Dressing up Pick out a few outfits that your child can put on herself, and set them out the night before. Tell her she can choose any outfit she wants, but she can't wake you until she's dressed (this will also save you getting-out-the-door time).

Chowing down If your child is usually ravenous when she rises, leave a "wake-up tray" in her room with a bowl of dry cereal and a juice box, as well as an activity to keep her busy.

Invite her in If you try all these strategies and she's still waking up too early, she just may not be ready. Instead, let your child come into your room and play quietly while you doze. Elizabeth Pantley, author of the No-Cry Solution book series, suggests creating a fort in your room by placing a blanket over some furniture, putting a few toys or books inside, and calling it her "morning nest." Got a TV in your room? Turn a fave show on low and let her cuddle up next to you.

And remember, on those days when you're desperate, you can always resort to pure, unadulterated bribery. Once when we knew we were going to have a particularly late night, we told our early-rising 2-year-old we'd give her ice cream for breakfast if she stayed in her room until 7 a.m. It worked!

Is Your Child Ready for Morning "Alone" Time?

Yes if...

  • During the day, he can play quietly by himself for 20 to 40 minutes if you're on the computer,  making dinner, or taking a shower.

  • She understands it's okay to wake you if she gets hurt or something spills, but it's not okay to surprise you by cooking breakfast.

  • He's able to wait for things, such as when you tell him he can have dessert in five minutes.

  • She can follow multistep directions, and her preschool teacher or other caretaker describes her as a rule follower.

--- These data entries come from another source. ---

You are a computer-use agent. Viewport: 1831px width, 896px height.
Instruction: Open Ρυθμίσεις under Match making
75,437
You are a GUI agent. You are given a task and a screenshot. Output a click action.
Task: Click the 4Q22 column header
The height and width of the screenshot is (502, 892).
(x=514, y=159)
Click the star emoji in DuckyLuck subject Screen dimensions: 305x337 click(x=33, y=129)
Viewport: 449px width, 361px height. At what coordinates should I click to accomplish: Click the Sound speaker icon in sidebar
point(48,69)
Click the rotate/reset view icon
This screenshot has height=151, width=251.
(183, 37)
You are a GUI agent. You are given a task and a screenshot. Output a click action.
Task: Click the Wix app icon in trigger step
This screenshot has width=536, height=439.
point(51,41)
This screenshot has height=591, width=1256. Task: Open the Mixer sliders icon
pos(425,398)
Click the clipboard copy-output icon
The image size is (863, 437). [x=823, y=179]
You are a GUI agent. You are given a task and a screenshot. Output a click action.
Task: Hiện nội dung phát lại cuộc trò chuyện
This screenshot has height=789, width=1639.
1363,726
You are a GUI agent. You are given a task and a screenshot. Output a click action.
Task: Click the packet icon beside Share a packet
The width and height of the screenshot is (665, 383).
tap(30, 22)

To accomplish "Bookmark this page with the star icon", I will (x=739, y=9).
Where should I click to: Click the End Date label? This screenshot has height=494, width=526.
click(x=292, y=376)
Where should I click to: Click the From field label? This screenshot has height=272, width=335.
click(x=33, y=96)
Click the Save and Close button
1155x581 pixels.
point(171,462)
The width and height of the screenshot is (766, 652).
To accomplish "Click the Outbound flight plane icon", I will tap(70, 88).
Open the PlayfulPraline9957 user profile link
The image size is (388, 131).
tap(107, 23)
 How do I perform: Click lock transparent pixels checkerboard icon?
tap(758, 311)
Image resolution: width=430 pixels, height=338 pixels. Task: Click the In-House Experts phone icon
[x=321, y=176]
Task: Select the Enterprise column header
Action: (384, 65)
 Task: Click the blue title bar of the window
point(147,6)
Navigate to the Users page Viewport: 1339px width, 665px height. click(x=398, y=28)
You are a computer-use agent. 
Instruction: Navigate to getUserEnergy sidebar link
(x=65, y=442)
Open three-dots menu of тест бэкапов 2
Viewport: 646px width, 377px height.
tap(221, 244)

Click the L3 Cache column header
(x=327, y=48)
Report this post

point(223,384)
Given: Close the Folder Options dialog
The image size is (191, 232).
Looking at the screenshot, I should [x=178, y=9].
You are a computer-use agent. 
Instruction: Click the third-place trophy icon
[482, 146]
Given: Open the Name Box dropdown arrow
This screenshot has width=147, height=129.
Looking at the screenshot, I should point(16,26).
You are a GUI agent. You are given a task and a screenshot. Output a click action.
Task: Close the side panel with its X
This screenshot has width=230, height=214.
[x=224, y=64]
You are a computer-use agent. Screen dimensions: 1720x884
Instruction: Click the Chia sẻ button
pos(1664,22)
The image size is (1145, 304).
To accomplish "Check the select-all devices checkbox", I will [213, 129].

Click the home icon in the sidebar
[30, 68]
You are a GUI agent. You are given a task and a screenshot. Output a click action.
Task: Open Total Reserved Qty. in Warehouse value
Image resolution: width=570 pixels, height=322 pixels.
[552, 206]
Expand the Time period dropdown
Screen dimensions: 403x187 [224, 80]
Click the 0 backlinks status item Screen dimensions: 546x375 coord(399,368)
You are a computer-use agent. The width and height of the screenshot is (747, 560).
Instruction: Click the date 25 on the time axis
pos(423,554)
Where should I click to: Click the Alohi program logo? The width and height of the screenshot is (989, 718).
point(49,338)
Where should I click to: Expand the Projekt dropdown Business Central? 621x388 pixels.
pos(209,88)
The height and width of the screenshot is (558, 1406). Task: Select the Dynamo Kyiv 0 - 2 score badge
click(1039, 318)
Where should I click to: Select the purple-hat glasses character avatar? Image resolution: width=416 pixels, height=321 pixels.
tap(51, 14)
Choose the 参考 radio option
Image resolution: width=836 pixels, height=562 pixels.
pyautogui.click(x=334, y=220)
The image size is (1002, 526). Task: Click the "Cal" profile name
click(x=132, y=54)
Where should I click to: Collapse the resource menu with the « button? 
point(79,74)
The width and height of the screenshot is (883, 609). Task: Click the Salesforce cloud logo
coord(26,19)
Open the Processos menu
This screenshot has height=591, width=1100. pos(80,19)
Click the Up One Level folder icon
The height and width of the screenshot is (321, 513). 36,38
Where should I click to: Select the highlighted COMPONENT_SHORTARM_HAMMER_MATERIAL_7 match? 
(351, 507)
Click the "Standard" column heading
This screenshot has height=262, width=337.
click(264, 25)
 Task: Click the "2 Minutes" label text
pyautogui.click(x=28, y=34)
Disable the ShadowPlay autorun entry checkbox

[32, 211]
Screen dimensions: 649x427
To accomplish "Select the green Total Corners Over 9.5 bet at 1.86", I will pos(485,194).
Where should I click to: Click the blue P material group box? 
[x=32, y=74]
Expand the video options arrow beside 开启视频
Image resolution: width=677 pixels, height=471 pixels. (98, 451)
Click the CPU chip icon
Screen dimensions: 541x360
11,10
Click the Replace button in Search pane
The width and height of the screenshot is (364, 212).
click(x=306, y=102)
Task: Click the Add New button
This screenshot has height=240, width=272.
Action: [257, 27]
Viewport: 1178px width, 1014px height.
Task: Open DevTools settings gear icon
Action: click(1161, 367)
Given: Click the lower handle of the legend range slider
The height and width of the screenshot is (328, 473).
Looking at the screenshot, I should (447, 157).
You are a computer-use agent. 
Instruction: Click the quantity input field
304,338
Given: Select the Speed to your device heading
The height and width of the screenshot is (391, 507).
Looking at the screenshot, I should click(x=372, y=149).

  • He wants to do "big kid" things.

No if...

  • He thinks it's funny to turn on the appliances or leave the house when you're not looking.

  • She has separation issues and cries or gets anxious when you leave the room.

  • He has trouble with self-control. If you tell him to eat his sandwich before his cookie, what will he do when you leave the room?

  • She has trouble playing by herself.

  • His preschool teacher or caretaker describes him as "demanding" or "mischievous."

Tips for the Under-2 Crowd

If your baby is still in a crib, you obviously aren't going to be setting up morning craft projects. But there are a few things parents of tiny ones can do to get a little more shut-eye:

Don't rush to get her If your baby wakes up early and she's not crying, leave her in the crib, says Atlanta pediatrician Jennifer Shu, M.D. "She may drift back to sleep or at least entertain herself until it's a more reasonable hour."

Turn off the monitor Or at least turn it down. If he wakes and starts playing, you don't need to hear every coo and squeal. Unless your room is very far from your baby's, you're going to hear him when he really needs you.

Trade off with dad Why are you both losing sleep? Even if you can take turns only on weekends, that one morning of extra sleep can make a difference.

Find an early-morning sitter When you really need to catch up on your zzz's, ask Mom or another relative to spend the night and wake up with the kids. Or hire a sitter to arrive at 6 or 7 a.m., then go back to sleep for an hour or two.

Use clip-on crib toys... From simple plastic mirrors to elaborate activity centers, there are dozens of toys that attach securely to crib rails. "A musical toy with a button a baby can push over and over is great entertainment," says Dr. Shu. (Be sure to take down hanging mobiles, which can be dangerous once your child can sit up.)

...and inside-the-crib toys Once your child is 1, you can sneak in and leave a few age-appropriate toys inside the crib, Dr. Brown  says, as long as they have no small pieces and your child can't stack them and climb out. Try soft blocks, a baby doll, or board books (great for reading and hurling over the rail). Rotate the toys so your baby will always have something new.

Put a playpen in your room If your baby isn't happy unless you're nearby, set up a play yard in your room and fill it with a few favorite toys. Practice during the day first, then once he's comfortable, try it in the morning - while you snooze a little longer.

Michelle Crouch is a freelance journalist in Charlotte, NC, whose three young children wake up with the sun.